The (partial) solution to this problem came as many parties started to collect all sorts of information on the real estate market. First of all, local and international brokers played an important role in this, through the collection of data on yields, rents, and so on. However, in some cases the data collection was mostly subject to their more important commercial goals. In addition, (mostly) national property organisations, such as IVBN and ROZ in the Netherlands and IPF in the United Kingdom, have initiated and supported many new initiatives, focused on increasing transparency in their national markets.
Going forward with market players developing a more international focus, international organisations started to emerge, such as EPRA and INREV. Especially for the organisations focused on the non-listed part of the business the provision of market information has been an important means to increasing transparency. For example, from the start, INREV has made extensive efforts in collecting information on non-listed real estate vehicles by building a database and constructing an index.
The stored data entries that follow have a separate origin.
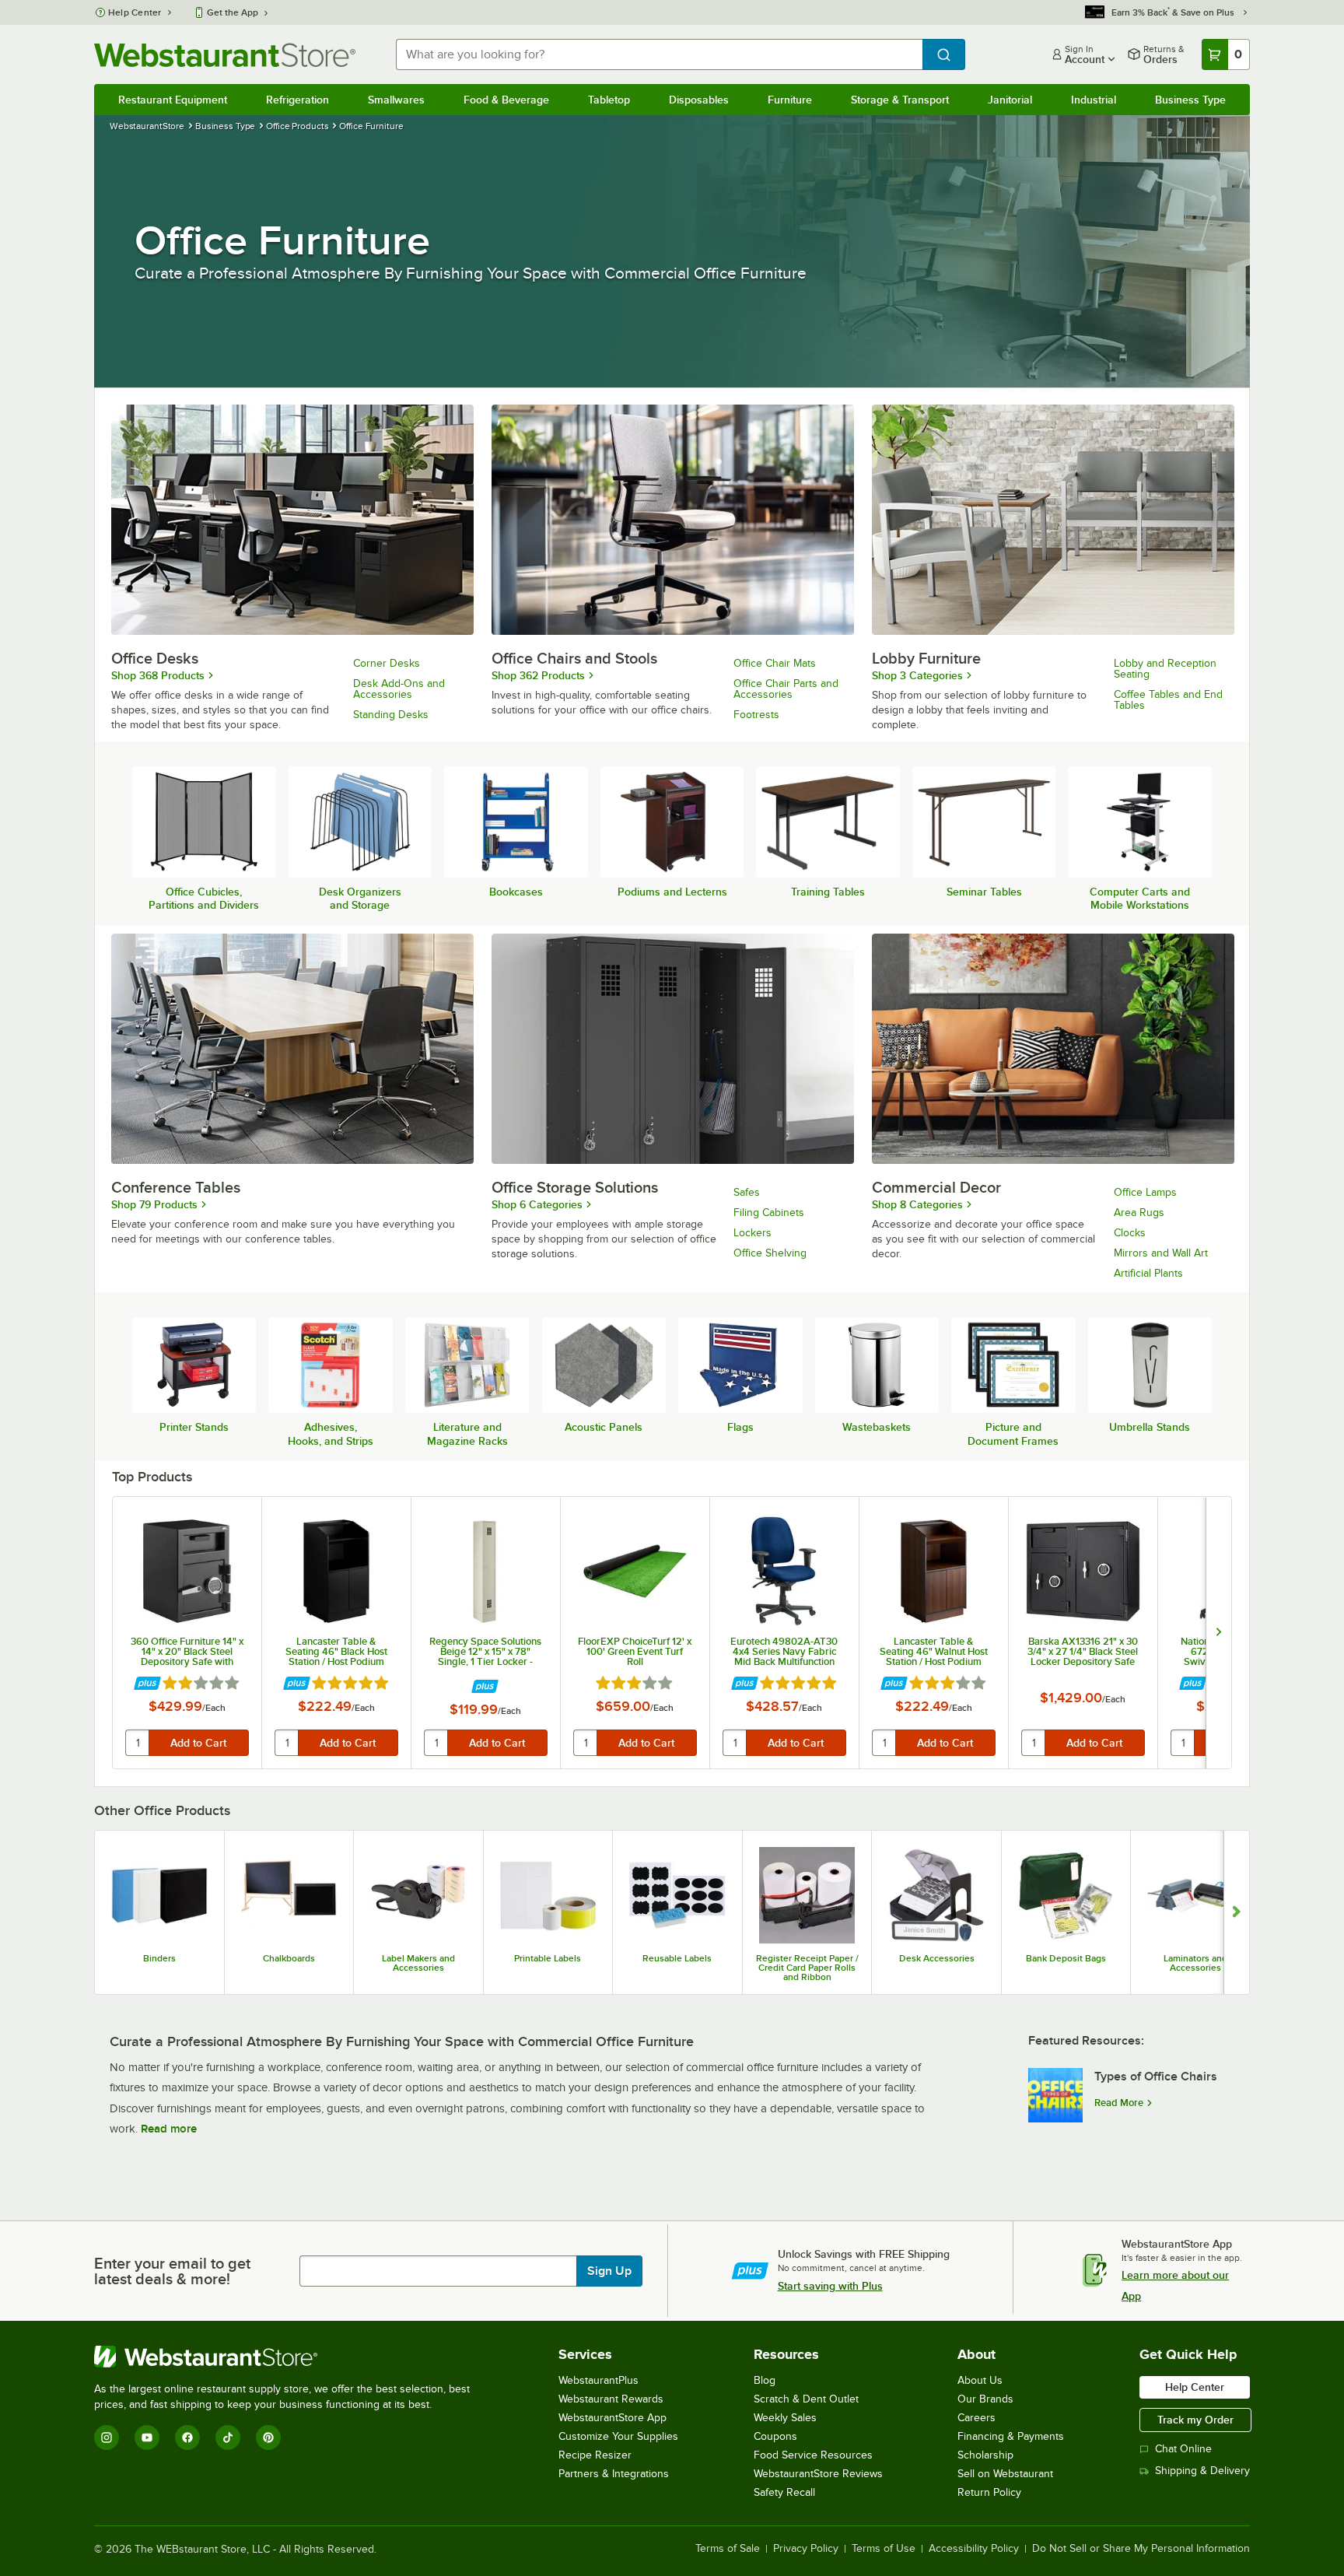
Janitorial (1010, 99)
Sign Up (609, 2271)
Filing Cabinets (768, 1212)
We’ve now reached the stage, stimulated by developments in other asset classes, where data is compared as if it always had been. Benchmarking has been fully introduced to the sector. Investors use the information to make investment decisions and select individual funds. Fund managers use the information to compare their funds with market averages and funds of other managers. Sometimes it seems as if the existence of an index and a benchmark have become a goal in itself.
But if we then look at common practice in other asset classes, such as equity and bonds, it is easy to notice that comparing fund returns with a specific index or benchmark is not enough. It is equally important to show which calculation methods have been used and what exactly is being compared. Internationally, the outline for these issues has even been agreed in specific standards: Global Investment Performance Standards. A company which commits to these standards, gives full clarity about how a specific return was constructed and which composite is used (geography, sector). Moreover, before one can show
the returns, a minimal history needs to
exist before the return can be calculated and presented.
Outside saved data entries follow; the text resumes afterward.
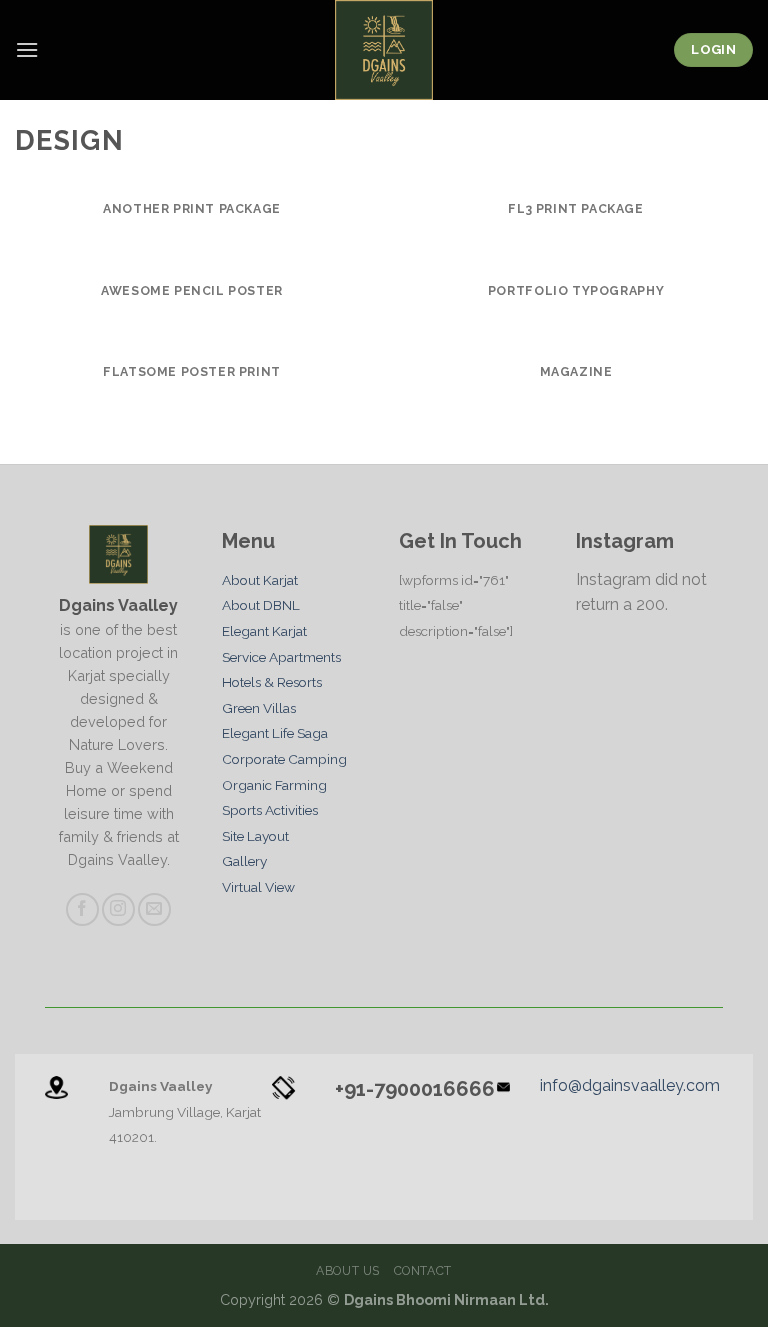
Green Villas (259, 708)
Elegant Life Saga (275, 733)
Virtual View (258, 887)
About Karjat (260, 580)
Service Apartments (281, 657)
And performance comparison is not an isolated case; there are several other areas which show the depth of transparency. Within other asset classes, transparency in costs and fees also receives a lot of attention, not only from the market participants but also from regulators and supervisors. Within the equity and bond fund markets, a ‘total expense ratio’ already exists, one metric to measure total costs and fees within a fund.
So within the non-listed property sector, we can start preparing ourselves for things that will come our way on the basis that other asset classes are already dealing with the issues.
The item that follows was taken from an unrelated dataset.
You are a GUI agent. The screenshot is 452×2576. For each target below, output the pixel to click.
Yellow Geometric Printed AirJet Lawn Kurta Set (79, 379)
Although we have already made considerable steps we have only just scratched the surface. The really big challenge yet to come, is to create more uniformity within the market for non-listed real estate funds and this involves one very important word: definitions. It’s quite a challenge, because we are not only dealing with national differences, but, due to the non-regulated nature of the business, with individual differences.
Large differences exist in definitions used, reporting practices, and so on between fund managers, investors, and advisors.
As an example, take the cost metric, where we have to decide which costs have to be incorporated. This doesn’t seem too complicated, but in reality it is. At first sight, one might say: all cost, but problems can arise when you compare property funds with other asset classes. Interpretations differ quite considerably and comparisons between property funds require carefully differentiated cost breakdowns.
It’s really not the case that everyone has to agree on everything, with the sector consequently losing its flavour and every apple becoming a Golden Delicious. Different flavours make the fruit appealing and will keep interest alive. However, it will become important for consumers and suppliers alike to recognise the ‘tastiest’ ones. What can be more disappointing than tasting vinegar when you thought you were taking a refreshing sip of cider?